Work task: Pick out every line in the items below that contains the word "about", and copy each one. Uppercase and lowercase letters must match.

Material provided:
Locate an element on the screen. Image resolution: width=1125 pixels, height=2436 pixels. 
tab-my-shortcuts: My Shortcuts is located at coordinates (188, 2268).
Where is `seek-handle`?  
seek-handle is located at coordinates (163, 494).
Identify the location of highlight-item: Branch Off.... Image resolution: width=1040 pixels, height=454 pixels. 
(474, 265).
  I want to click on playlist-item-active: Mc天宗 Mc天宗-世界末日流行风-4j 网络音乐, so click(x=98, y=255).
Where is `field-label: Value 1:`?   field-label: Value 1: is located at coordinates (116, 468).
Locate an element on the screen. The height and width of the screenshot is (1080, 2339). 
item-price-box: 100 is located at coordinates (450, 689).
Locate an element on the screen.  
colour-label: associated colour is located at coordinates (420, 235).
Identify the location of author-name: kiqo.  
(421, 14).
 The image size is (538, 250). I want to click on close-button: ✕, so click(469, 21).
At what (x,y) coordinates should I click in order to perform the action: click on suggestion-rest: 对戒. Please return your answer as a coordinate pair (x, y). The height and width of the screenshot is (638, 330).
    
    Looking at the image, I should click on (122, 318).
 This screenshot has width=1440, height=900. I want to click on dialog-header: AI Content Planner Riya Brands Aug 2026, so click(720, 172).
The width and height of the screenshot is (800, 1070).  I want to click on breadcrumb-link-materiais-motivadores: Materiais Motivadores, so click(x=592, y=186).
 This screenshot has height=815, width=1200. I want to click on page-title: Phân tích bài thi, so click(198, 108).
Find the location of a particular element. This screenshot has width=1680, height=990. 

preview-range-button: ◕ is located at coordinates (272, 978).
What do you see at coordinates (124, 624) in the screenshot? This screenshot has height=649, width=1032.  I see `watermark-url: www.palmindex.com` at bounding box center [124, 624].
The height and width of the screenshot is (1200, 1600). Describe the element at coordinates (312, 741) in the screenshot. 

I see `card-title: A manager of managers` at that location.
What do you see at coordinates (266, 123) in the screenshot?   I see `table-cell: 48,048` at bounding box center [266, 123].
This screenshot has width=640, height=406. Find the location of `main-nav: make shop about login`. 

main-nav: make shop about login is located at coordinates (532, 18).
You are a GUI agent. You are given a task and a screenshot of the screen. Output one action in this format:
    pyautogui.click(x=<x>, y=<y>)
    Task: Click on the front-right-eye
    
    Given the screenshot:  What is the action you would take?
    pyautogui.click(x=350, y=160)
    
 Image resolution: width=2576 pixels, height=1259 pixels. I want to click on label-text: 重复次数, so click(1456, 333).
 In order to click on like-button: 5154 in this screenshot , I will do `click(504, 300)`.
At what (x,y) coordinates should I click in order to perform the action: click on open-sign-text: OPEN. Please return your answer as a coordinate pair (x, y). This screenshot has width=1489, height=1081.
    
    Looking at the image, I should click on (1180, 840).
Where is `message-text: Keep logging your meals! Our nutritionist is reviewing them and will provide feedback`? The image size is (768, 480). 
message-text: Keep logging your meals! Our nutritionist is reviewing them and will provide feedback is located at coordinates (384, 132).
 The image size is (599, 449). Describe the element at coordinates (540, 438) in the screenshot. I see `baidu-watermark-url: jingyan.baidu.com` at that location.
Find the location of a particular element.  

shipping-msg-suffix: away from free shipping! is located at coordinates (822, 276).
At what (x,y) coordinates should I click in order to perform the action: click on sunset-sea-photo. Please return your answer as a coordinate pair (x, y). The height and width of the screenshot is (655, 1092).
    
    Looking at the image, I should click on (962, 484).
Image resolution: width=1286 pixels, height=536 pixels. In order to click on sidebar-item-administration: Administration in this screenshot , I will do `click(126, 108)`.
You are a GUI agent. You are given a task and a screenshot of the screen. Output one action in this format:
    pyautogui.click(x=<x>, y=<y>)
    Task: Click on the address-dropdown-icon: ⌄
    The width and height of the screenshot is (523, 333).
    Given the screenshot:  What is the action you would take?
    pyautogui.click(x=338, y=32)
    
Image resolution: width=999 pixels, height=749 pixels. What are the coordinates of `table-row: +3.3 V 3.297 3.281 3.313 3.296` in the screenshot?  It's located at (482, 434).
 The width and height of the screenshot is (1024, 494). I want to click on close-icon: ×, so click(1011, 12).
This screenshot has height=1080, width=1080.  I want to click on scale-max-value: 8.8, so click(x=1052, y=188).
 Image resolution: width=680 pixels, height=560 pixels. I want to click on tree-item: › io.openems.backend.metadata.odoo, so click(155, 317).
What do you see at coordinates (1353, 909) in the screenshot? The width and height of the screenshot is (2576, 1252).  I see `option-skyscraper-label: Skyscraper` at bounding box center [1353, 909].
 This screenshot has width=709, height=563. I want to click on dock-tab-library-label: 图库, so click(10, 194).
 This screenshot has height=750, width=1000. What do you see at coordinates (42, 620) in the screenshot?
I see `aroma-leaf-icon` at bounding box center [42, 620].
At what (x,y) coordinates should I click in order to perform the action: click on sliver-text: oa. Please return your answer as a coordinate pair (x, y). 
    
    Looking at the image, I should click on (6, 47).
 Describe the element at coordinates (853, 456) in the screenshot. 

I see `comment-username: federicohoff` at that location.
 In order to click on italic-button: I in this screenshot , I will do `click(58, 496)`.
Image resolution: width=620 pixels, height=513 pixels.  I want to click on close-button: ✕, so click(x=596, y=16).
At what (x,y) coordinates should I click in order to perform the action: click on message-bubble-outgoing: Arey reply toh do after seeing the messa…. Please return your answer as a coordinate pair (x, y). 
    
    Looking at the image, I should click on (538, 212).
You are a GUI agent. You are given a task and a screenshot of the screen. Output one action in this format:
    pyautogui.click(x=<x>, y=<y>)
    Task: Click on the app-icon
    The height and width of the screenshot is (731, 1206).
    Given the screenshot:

Finished task:
This screenshot has width=640, height=406. Find the location of `main-nav: make shop about login`. 
main-nav: make shop about login is located at coordinates (532, 18).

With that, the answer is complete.